Freetown, 8th June 2026 — Sierra Leone’s public debt stock closed 2025 at NLe 62.7 billion (US$2.61 billion), according to the latest figures from the Public Debt Management Division (PDMD), Ministry of Finance.
The updated debt report, released in June 2026, shows that while domestic borrowing remains steady, external debt continues to dominate the country’s liabilities, raising concerns about sustainability as new loans are ratified.
At end‑2025, domestic debt stood at NLe 20.8 billion (US$867 million), accounting for roughly one‑third of the total. Treasury bills and bonds made up the bulk of this, alongside arrears and ways‑and‑means advances. Meanwhile, external debt reached NLe 42.9 billion (US$1.79 billion), reflecting Sierra Leone’s reliance on multilateral and bilateral creditors.
The debt‑to‑GDP ratio remains high. With a rebased GDP estimated at NLe 157.5 billion (US$6.56 billion) in 2025, total public debt represented 39.8 percent of GDP, underscoring the fiscal pressures facing the government.

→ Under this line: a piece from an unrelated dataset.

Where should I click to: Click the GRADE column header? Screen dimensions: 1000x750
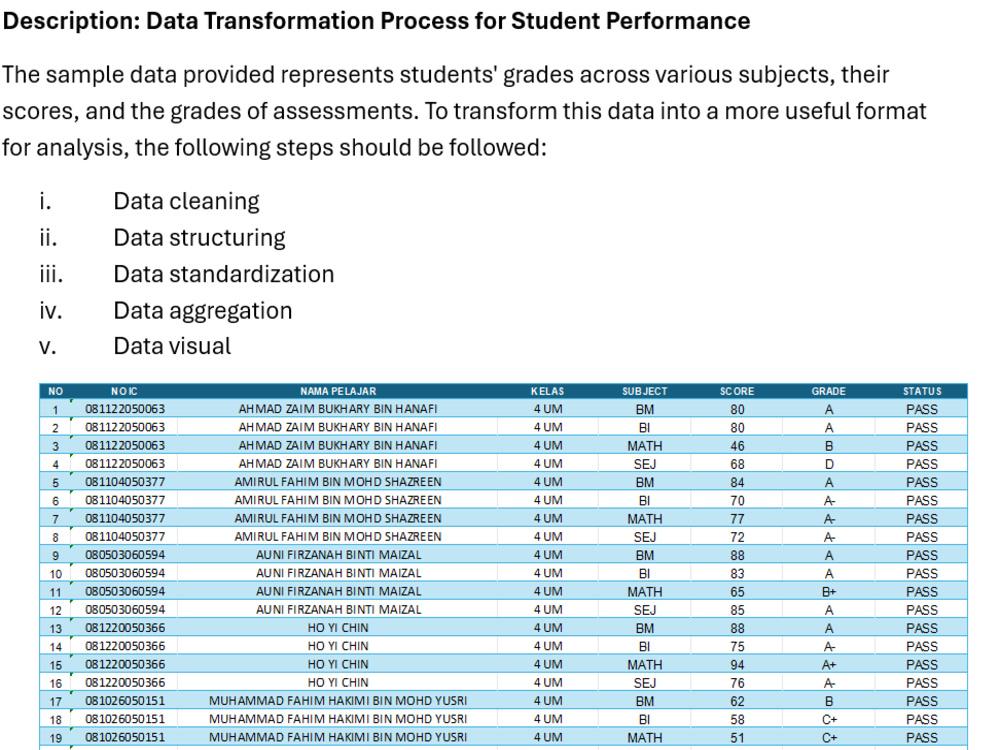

Projections for 2026- The PDMD projects that by end‑2026, total public debt will rise further to NLe 64.7 billion (US$2.70 billion), driven by new external loans and continued reliance on domestic instruments. Domestic debt is expected to edge up to NLe 21.3 billion (US$888 million), while external debt is forecast to hit NLe 43.4 billion (US$1.81 billion).

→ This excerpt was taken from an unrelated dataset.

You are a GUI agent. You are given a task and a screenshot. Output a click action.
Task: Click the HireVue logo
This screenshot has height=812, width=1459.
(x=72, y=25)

Interest payments are also projected to increase, with domestic interest obligations climbing in line with higher Treasury bill and bond issuances. Exchange rate assumptions of NLe 26.5 per US$1 further highlight the vulnerability of external debt servicing costs.
New Loan Commitments- Between 2025 and early 2026, Sierra Leone ratified several new external loans, including:
US$38.2 million from the Islamic Development Bank for the Livestock and Livelihoods Development Project.
€62.2 million (approx. US$67 million) from the IsDB for the Reconstruction of the Kambia–Tomparie–Kamakwie Road Project. US$30 million from OFID for livestock and livelihoods and US$55 million from BADEA for the Bauya–Benducha Road Project.
These loans, with maturity periods ranging from 20 to 30 years and grant elements averaging 35–37 percent, are expected to boost infrastructure and agriculture but will add to the external debt burden.
The updated debt stock figures underline Sierra Leone’s delicate balancing act: financing critical development projects while managing rising liabilities. While the debt‑to‑GDP ratio remains below the ECOWAS convergence threshold of 70 percent, the pace of new borrowing and the growing share of external debt could strain fiscal space if growth falters or revenues underperform.
With debt service already consuming a significant portion of domestic revenue, the government’s challenge would be to ensure that new borrowing translates into productive investments that expand the economy and ease repayment pressures.